Most of the mammals that lived in India 200,000 years ago
still roam the subcontinent today, in spite of two ice ages, a volcanic
super-eruption and the arrival of people, a study reveals. India's ancient
mammals survived multiple pressures
Leopard in southern India [Credit: PlanetEarth Online]
In contrast, nearly two-thirds of mammals in northern
Eurasia, Australia, Madagascar and the Americas died out by 10,000 years ago.
The findings suggest that many of India's charismatic animals, such as bears,
leopards and wolves, may have been more able to adapt to ecological pressures
than mammals elsewhere. They also highlight the importance of connected
habitats and could help protect some of today's most endangered Indian
creatures.
Researchers think India's mammals survived crises by moving
between connected safe havens, known as refugia. More stable weather in the
area over the last 200,000 years compared to other parts of the world could
also have played a part in the mammals' persistence. Until now, many
researchers thought widespread extinctions affecting far-apart places like
North America, Europe and Australia must have been worldwide phenomena, caused
by single problems like climate change or overhunting. But this latest study
adds to the growing body of evidence suggesting that extinctions may instead be
the result of multiple pressures.
'Most of the research on mega-faunal extinctions over the
last 30 or 40 years has focused on North America, Australia and Madagascar, so
that has shaped our thinking on the topic. These places saw much more extremes
of climate change than the Indian subcontinent did. These and human factors may
have led to big changes in faunal populations,' says Professor Michael
Petraglia of the University of Oxford, who led the study. 'But it now seems
that major extinctions during the Late Pleistocene weren't a worldwide
phenomenon after all, which was surprising,' he adds.
The study, published in Proceedings of the National Academy
of Sciences, aimed to find out how climate change and the first influx of
people affected some of the bigger mammals on the Indian subcontinent. This was
probably one of the first regions reached by early modern humans leaving Africa
in the Late Pleistocene. The researchers painstakingly identified and dated
animal fossils from ancient sediments from caves in southern India. Some of the
caves' chambers contain ten-metre-thick sediments, made up of layers of mud
slowly deposited over thousands of years. These provide a glimpse into the
past, revealing details about which animals lived when.

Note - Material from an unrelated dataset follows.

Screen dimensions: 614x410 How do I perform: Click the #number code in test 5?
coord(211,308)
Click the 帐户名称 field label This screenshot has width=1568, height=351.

Researchers have built such timelines for the Americas,
Europe and Australasia, but not, until now, for the Indian subcontinent. Petraglia
and his colleagues found that 20 of 21 mammal groups from at least 100,000
years ago are still in India today. 'We managed to successfully date this long
sequence going back 200,000 years. We saw a broad-scale continuity of fauna and
in the wider perspective, our findings conflicted with other major extinction
events,' says Petraglia. 'The relative stability of rainfall and topography
across the Indian subcontinent as a whole meant that habitat survival in
patches facilitated faunal recombination, migration, and general long-term
persistence,' write the authors. Source: PlanetEarth Online [April 17, 2014]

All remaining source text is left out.